10 years in IT/Development and this is my first StackExchange post!! woohoo!
No shame posting your first question after 10 years! Everything new is challenging, and you will see the answer pretty "weird"!
In your step, you are defining ENV VARS that take the value of the substitution variables. That part is OK
Then, in your step, you are calling your env var and it's not correct. With Cloud Build if you use a single $
, you are calling the substitution variables. If your use the double $
, this time you will call the env vars!

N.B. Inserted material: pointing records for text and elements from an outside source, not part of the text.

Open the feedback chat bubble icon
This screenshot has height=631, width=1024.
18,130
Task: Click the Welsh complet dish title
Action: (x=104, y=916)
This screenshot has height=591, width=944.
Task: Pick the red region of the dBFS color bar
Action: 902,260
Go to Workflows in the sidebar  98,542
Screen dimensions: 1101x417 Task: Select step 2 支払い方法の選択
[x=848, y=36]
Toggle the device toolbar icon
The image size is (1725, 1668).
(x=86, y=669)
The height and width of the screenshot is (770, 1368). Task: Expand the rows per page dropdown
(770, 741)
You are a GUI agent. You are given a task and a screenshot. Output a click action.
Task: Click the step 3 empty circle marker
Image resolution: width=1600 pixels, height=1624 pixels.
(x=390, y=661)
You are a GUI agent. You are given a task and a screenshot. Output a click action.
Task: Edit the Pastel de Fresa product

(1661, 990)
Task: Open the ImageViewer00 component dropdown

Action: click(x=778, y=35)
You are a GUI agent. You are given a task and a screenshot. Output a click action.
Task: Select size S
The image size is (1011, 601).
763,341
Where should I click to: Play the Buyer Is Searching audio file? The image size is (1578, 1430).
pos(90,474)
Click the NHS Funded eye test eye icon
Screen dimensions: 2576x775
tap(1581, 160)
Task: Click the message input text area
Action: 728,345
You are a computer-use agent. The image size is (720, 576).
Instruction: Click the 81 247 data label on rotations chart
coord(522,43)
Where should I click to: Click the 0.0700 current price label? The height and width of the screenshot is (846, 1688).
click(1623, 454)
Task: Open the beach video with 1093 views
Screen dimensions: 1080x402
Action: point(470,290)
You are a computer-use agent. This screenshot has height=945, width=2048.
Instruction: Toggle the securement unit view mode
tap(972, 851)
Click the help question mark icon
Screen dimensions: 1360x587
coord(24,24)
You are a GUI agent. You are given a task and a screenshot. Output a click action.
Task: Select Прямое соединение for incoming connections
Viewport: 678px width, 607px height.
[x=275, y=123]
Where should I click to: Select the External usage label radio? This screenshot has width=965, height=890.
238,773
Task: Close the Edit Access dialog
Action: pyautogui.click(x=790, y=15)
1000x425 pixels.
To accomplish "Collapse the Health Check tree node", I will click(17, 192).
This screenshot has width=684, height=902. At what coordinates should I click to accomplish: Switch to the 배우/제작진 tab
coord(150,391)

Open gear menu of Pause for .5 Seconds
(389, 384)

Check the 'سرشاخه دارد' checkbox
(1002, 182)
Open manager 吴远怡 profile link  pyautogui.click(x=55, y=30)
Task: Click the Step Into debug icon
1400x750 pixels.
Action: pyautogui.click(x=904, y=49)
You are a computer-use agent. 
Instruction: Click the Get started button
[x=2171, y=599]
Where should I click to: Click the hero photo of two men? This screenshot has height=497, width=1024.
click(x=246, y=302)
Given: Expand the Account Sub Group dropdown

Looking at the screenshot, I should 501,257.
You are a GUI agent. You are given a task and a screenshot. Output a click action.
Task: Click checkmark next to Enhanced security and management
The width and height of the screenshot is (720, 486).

Detail here in the doc
Try this instead
...
- name: "gcr.io/cloud-builders/npm"
dir: "dev"
entrypoint: "bash"
env:
- "FIREBASE_API_KEY=${_FIREBASE_API_KEY}"
- "FIREBASE_AUTH_DOMAIN=${_FIREBASE_AUTH_DOMAIN}"
- "FIREBASE_PROJECT_ID=${_FIREBASE_PROJECT_ID}"
- "FIREBASE_STORAGE_BUCKET=${_FIREBASE_STORAGE_BUCKET}"
- "FIREBASE_MESSAGING_SENDER_ID=${_FIREBASE_MESSAGING_SENDER_ID}"
- "FIREBASE_APP_ID=${_FIREBASE_APP_ID}"
args:
- "-c"
- |
set -e
# Create .env file with environment variables
echo "FIREBASE_API_KEY=$${FIREBASE_API_KEY}" > .env
echo "FIREBASE_AUTH_DOMAIN=$${FIREBASE_AUTH_DOMAIN}" >> .env
echo "FIREBASE_PROJECT_ID=$${FIREBASE_PROJECT_ID}" >> .env
echo "FIREBASE_STORAGE_BUCKET=$${FIREBASE_STORAGE_BUCKET}" >> .env
echo "FIREBASE_MESSAGING_SENDER_ID=$${FIREBASE_MESSAGING_SENDER_ID}" >> .env
echo "FIREBASE_APP_ID=$${FIREBASE_APP_ID}" >> .env
# Source environment variables
source .env
# Build the project
npm run build
...
That being said, what's the purpose to create a .env
file? Just to source
it just after? The env var already exist in this step.
For the AppEngine deploy step, the source
before the gcloud app deploy
is useless; the command does not take into account the env vars. Your .env
file is only useful if the app engine deployment need it.